1. Start with the basics. Especially if you are gearing towards the beginners. Blacksmithing is an art that you learn as you go. ( at least I think it is :-) ) maybe at heady a short section on the forge, anvil, and basic tools needed.

2. Section and making the tools needed. Tongs, poker, shovel, etc which would help teach the basics.

3. Then you can get deeper into your speciation of hardware, hinges, and other items.

You are right that most anything can be found online today, but there is always room for more quality stuff. I'm not sure how many books could be sold, but at least the books will survive a lot longer than anything electrically saved. Would be good to preserve your info in hard print writing. Maybe you could offer a pdf version of the book too. DVDs are great for seeing the actual process, and can help teach without actually being there. But will you be able to make $ selling the books and DVDs with so much info out there for free? I don't know.
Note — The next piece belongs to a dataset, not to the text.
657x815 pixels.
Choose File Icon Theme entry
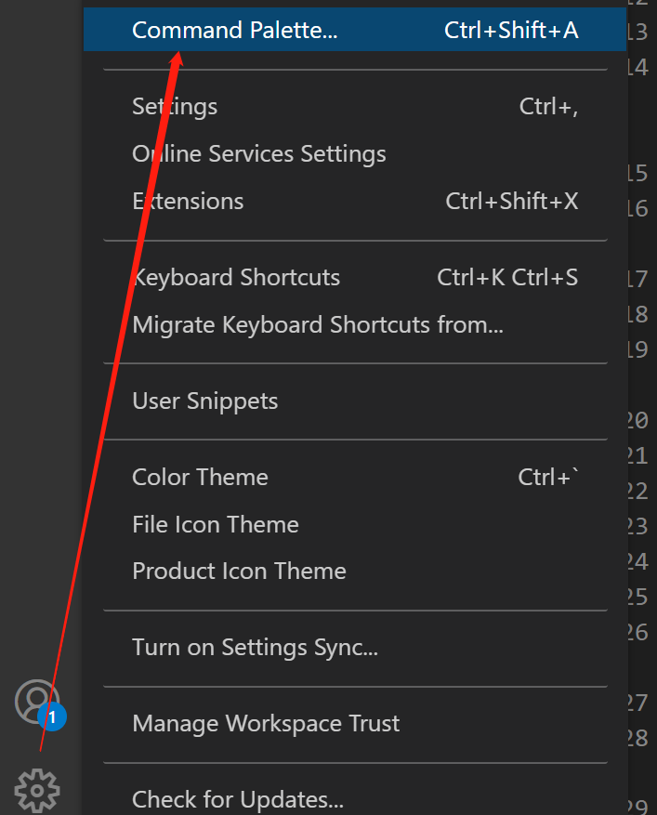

But you have a lot of knowledge that should be saved and shared!

Brian

Would you want to start with forge tools? ( hooks, nails, leaves, candle holders come to mind as beginner projects)

There are lots of books for the beginner... And there is so much information on getting started out there ( Do you think it really needs to be covered)..

Ideally the book would start with easy items and work in a progression towards harder projects.. shovels are high up on the list of hard to make well..

Mind you a section both on solid fuel fires and gas forges would be welcome especially with a coal forge..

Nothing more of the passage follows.